[Work order] For the records below, say how many lines contain the string "computer". Give the number only.

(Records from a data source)
===
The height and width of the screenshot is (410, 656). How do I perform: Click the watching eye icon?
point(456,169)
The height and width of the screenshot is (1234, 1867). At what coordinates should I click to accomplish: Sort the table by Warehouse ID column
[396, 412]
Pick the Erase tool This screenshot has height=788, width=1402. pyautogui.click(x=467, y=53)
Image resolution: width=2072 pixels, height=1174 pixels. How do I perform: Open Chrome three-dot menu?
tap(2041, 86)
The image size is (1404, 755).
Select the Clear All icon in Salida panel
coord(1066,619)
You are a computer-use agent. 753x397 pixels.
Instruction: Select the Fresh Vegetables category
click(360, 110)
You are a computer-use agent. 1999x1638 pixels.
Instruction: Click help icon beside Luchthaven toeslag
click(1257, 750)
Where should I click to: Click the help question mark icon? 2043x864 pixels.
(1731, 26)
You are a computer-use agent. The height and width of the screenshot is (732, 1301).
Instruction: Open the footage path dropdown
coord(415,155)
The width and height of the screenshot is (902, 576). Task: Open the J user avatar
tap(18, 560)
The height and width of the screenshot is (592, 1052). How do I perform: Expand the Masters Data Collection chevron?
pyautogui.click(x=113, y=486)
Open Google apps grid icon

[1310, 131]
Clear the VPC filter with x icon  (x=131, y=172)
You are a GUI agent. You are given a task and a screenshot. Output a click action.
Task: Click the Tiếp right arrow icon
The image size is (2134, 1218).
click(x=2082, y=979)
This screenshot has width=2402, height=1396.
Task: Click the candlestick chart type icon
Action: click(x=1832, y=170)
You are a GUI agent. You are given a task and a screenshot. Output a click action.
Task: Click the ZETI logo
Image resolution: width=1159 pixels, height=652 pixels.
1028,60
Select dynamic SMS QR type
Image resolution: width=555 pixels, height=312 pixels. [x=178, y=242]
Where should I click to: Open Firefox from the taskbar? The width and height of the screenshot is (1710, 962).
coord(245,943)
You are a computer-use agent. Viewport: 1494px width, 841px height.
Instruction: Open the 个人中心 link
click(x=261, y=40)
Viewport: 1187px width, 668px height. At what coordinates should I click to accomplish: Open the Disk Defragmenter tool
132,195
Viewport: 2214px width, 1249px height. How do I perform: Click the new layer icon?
===
[Response area] 4